Vorliegender Text.
>>

Die „neue Volkspartei“ ist erledigt und der alten geht es nicht gut: Was hatten die Landeshauptleute, von Markus Wallner im Westen bis Johanna Mikl-Leitner im Osten, nicht gehofft, im Lichte von Sebastian Kurz ebenfalls groß strahlen und Wahlerfolge feiern zu können; vor allem aber auch von der Macht auf Bundesebene mitnaschen zu können.

Bemerkenswert ist, dass die ÖVP dabei ist, tiefer zu fallen, als sie vor Kurz lag: In Niederösterreich wird es nach all dem Versagen in der Corona- und Impfpolitik sowie dem Aufkommen der MFG-Liste schier unmöglich für Mikl-Leitner, die absolute Mandatsmehrheit bei der Landtagswahl in spätestens einem Jahr zu halten, die sie 2018 noch verteidigen konnte; die absolute Stimmenmehrheit hatte sie schon damals verloren.

Auch in Niederösterreich hat die ÖVP zudem mit Machenschaften im Halbdunkel zu kämpfen, die, sie will es nicht wahrhaben, in Zeiten wie diesen von einer interessierten Öffentlichkeit unter die Lupe genommen werden, so gut es bei all der Intransparenz halt geht: Was ist zum Beispiel mit diesem Mock-Verein von Nationalratspräsident Wolfgang Sobotka in St. Pölten, der nicht nur von einem Glücksspielkonzern unterstützt wurde, sondern für eine Zeitschrift auch Inserate von Beteiligungsunternehmen des Landes erhielt? Das ist nicht verboten, aber auch nicht unbedenklich. Würde es eine Art „Compliance Regeln“ geben, wäre derlei undenkbar. Sobotka ist auch einer der bedeutendsten Männer der niederösterreichischen Volkspartei.

<<

Ihre Aufgabe. Welche Mehrheit konnte Mikl-Leitner laut dem Text über die ÖVP bei der Landtagswahl 2018 noch verteidigen? Die Datensätze sind eigenständiges Material und stehen in keinem Zusammenhang mit dem Text.

Untersuchte Daten.

>>

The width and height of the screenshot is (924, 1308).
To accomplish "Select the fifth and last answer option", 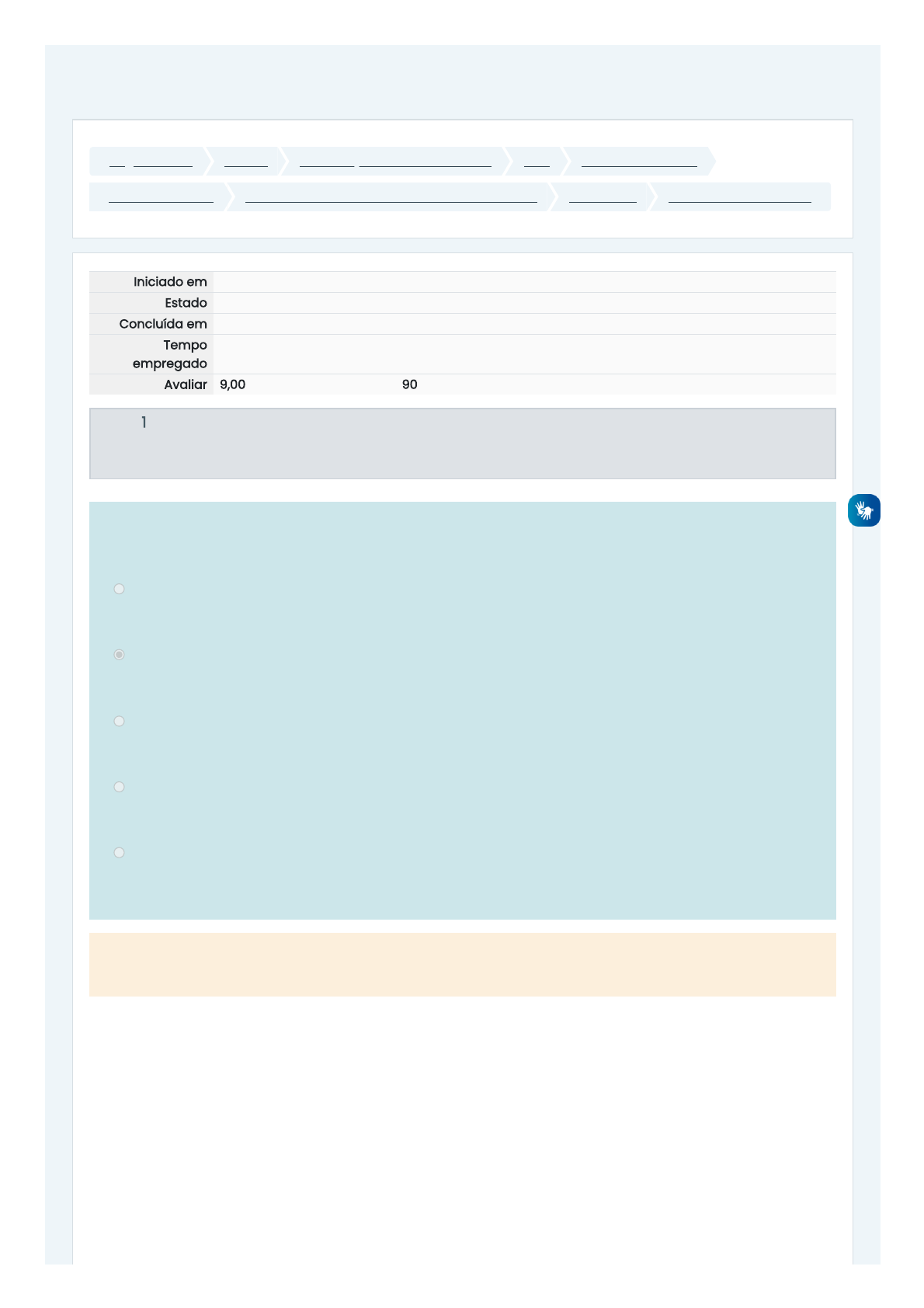I will click(120, 853).
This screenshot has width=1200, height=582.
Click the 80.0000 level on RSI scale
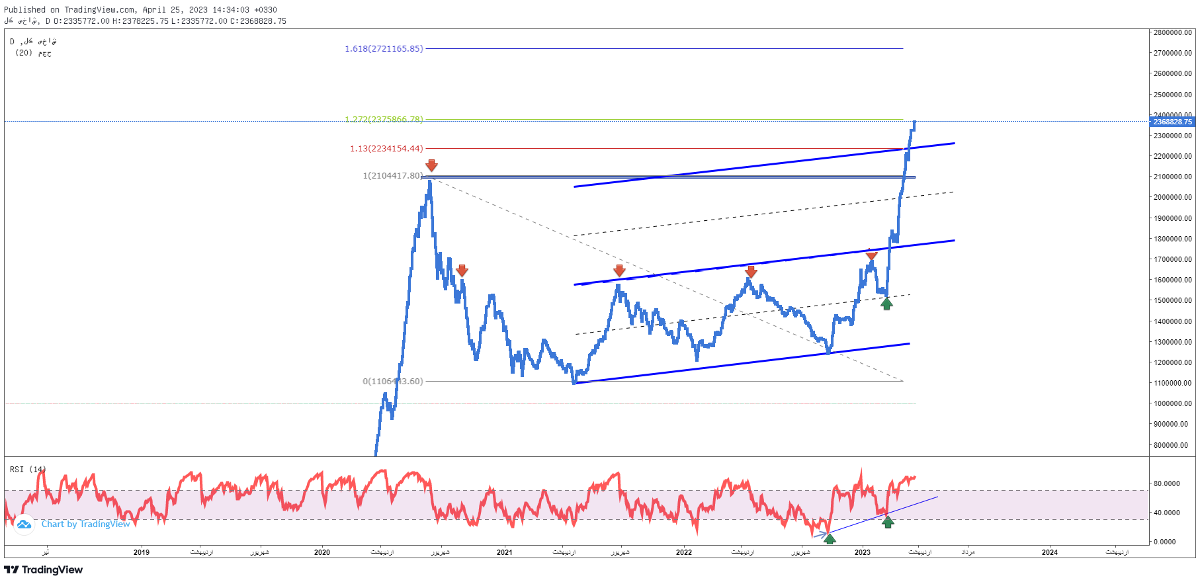[1164, 484]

<<

Ergebnis der Aufgabe. Die absolute Mandatsmehrheit.